[Date Prev][Date Next][Thread Prev][Thread Next][Date Index][Thread Index]

Re: Status of Operational issues with Tiny Fragments in IPv6



Fred Baker wrote:
On May 26, 2006, at 1:21 AM, Elwyn Davies wrote:

I would suggest that rather than making this into a separate draft we can look at improving the text in the security overview (if necessary) given that we are probably going to have to do *another* round on this one.


That seems rational to me.

Me too. As Pekka said any normative changes to the IPv6 protocol would probably have to go elsewhere anyway.


A quick comment:

- no overlapping fragments and

Overlapping fragments is the main problem IMO. I would have liked this to be banned so that implementations can just drop such packets. Of course some hosts might still accept them, and e.g. a firewall would need to keep some state to detect overlap.

- non-last fragments to be close to the guaranteed minimum MTU.


I think the latter point wants to read "non-last fragments close to the PATH MTU, and therefore at least as large as the largest fragment size less than or equal in size to the minimum MTU."

The draft doesn't talk about overlap, but talks about this latter point. Unless overlap is forbidden, a minimum size alone is not sufficient. You might have an initial fragment containing most of the datagram (of sufficient size), and then have a second overlapping one that overwrites parts of the header.

Whatever minimum size we set, one may add so many extension headers that e.g. the transport header does not go into the first fragment anyway.

If a minimum fragment size is specified, then I think it should be about half the minimum MTU. Rather than using the MTU for all fragments but the last, it might make sense to distribute the data evenly so that all fragments are roughly the same size. See below.

There is a discussion of fragmentation and reassembly in RFC 1812 section 4.2.2.7 that may be useful to reference, or at least learn lessons from. In part, this results from the behavior of NIC cards in the late 1980's that couldn't reliably receive datagrams back to back for very long due to chip or memory issues, and partly this is is due to brain-dead behaviors in early end-station OS's. One issue was that many systems sent packets at the minimum MTU size (then 576 bytes, derived from the memory structure of the Fuzzball and BBN Routers) rather than at the path MTU, which meant that there were greater opportunities for per-datagram errors because there were more of them. There were also various strategies on how to fragment - should the first datagram be the smallest, the last, or should the fragmenting system try to make them all approximately the same size? It makes some specific recommendations:

4.2.2.7 Fragmentation: RFC 791 Section 3.2

   Fragmentation, as described in [INTERNET:1], MUST be supported by a
   router.

   When a router fragments an IP datagram, it SHOULD minimize the  number
   of fragments.  When a router fragments an IP datagram, it SHOULD  send
   the fragments in order.  A fragmentation method that may  generate one
   IP fragment that is significantly smaller than the other MAY cause
   the first IP fragment to be the smaller one.

   DISCUSSION
      There are several fragmentation techniques in common use in the
      Internet.  One involves splitting the IP datagram into IP
      fragments with the first being MTU sized, and the others being
      approximately the same size, smaller than the MTU.  The  reason for
      this is twofold.  The first IP fragment in the sequence will be
      the effective MTU of the current path between the hosts, and the
      following IP fragments are sized to minimize the further
      fragmentation of the IP datagram.  Another technique is to split
      the IP datagram into MTU sized IP fragments, with the last
      fragment being the only one smaller, as described in  [INTERNET:1].

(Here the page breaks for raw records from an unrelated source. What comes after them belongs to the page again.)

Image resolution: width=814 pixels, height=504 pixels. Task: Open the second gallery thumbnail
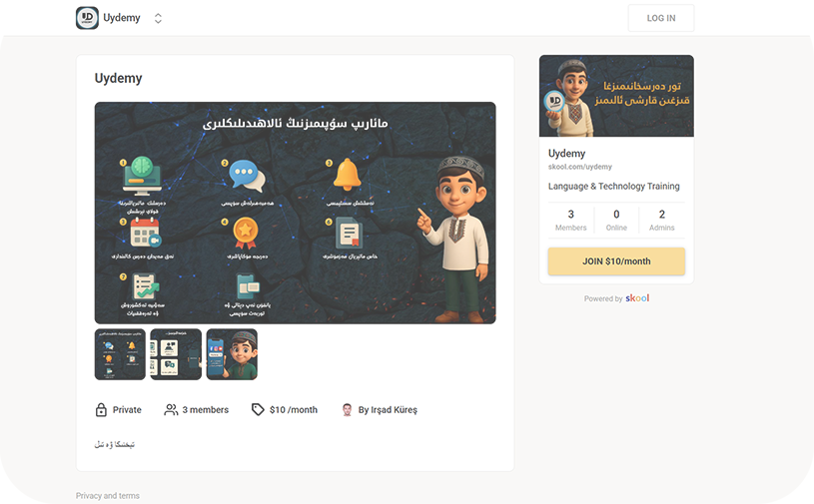click(x=176, y=354)

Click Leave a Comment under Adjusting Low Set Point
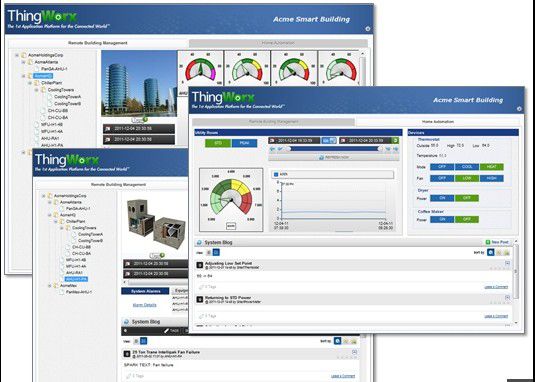coord(496,287)
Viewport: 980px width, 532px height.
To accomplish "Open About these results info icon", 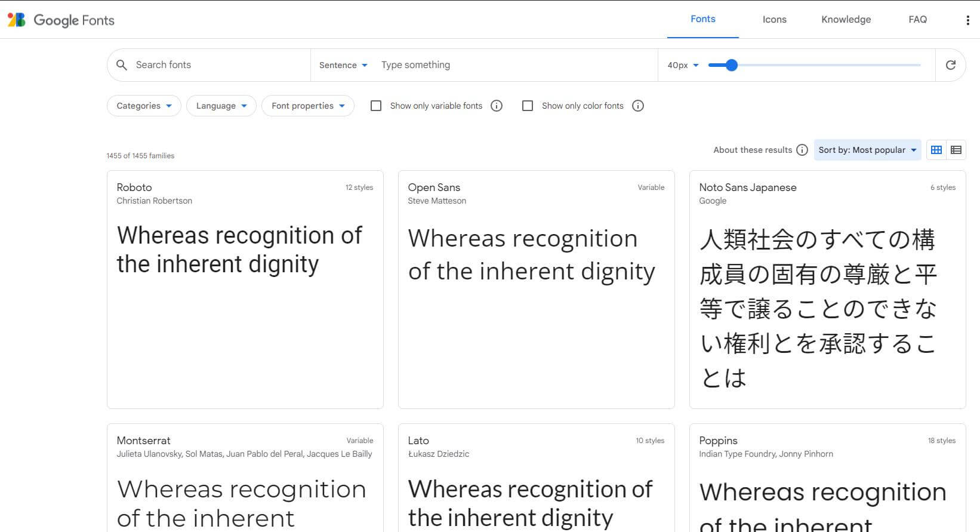I will [x=802, y=150].
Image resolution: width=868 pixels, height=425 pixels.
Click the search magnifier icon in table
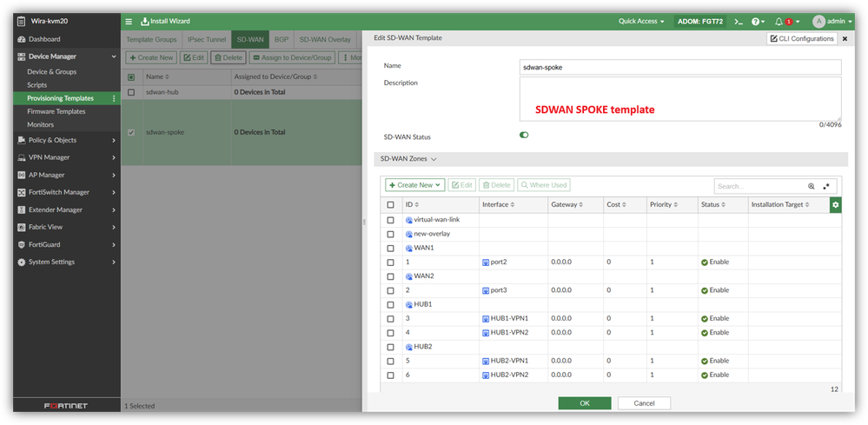pos(812,186)
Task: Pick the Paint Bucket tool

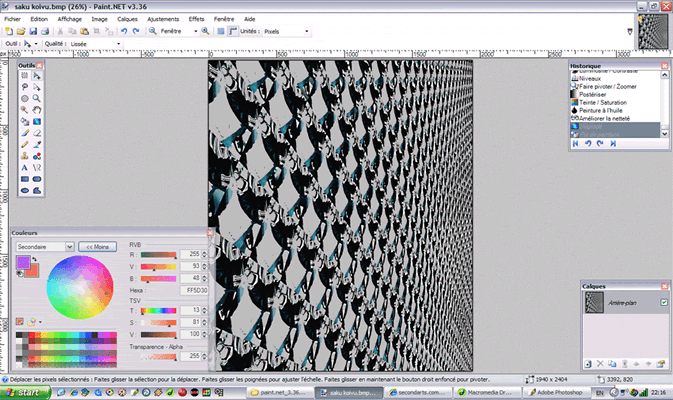Action: (24, 121)
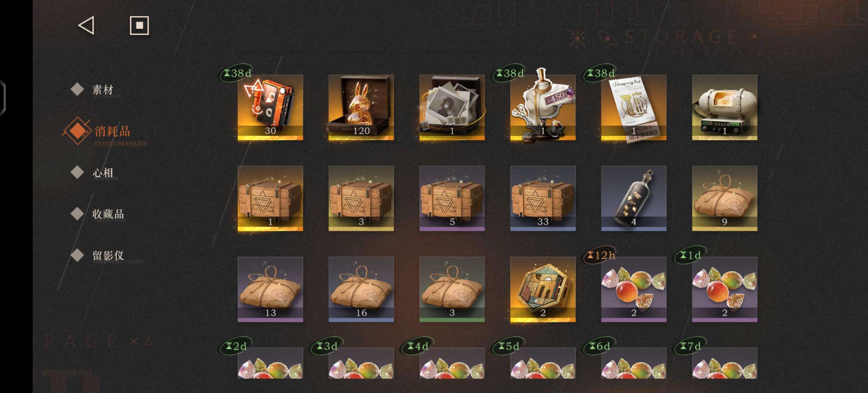This screenshot has width=868, height=393.
Task: Select the white capsule machine item
Action: click(x=724, y=107)
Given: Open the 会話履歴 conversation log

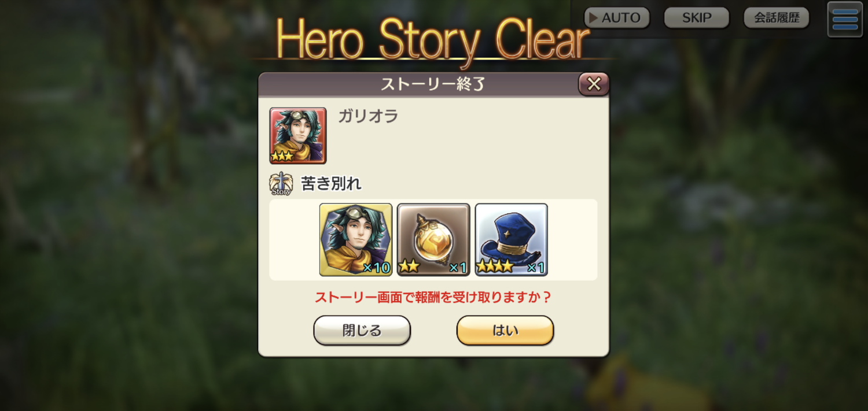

      A common trick used by some implementations of TCP/IP is to
      fragment an IP datagram into IP fragments that are no larger  than
      576 bytes when the IP datagram is to travel through a router.
      This is intended to allow the resulting IP fragments to pass the
      rest of the path without further fragmentation.  This would,
      though, create more of a load on the destination host, since it
      would have a larger number of IP fragments to reassemble into  one
      IP datagram.  It would also not be efficient on networks  where the
      MTU only changes once and stays much larger than 576 bytes.
      Examples include LAN networks such as an IEEE 802.5 network  with a
      MTU of 2048 or an Ethernet network with an MTU of 1500).

      One other fragmentation technique discussed was splitting the IP
      datagram into approximately equal sized IP fragments, with the
      size less than or equal to the next hop network's MTU.  This is
      intended to minimize the number of fragments that would result
      from additional fragmentation further down the path, and assure
      equal delay for each fragment.

This latter point is what I'm refering to above.

Also note that as mentioned above, some implementations send fragments out of order (e.g. Linux has been known to do this). The reason is that you don't know the total size of the datagram until you receive the last fragment. Receiving the last fragment first means that you can allocate the right amount of memory immediately.

Stig


      Routers SHOULD generate the least possible number of IP  fragments.

      Work with slow machines leads us to believe that if it is
      necessary to fragment messages, sending the small IP fragment
      first maximizes the chance of a host with a slow interface of
      receiving all the fragments.


I think the NIC card issue (where should the smallest fragment be?) is historical and not to be worried about. But the matter of generating (by whatever algorithm) the least number of fragments that can represent a transport-level message is, I think, important.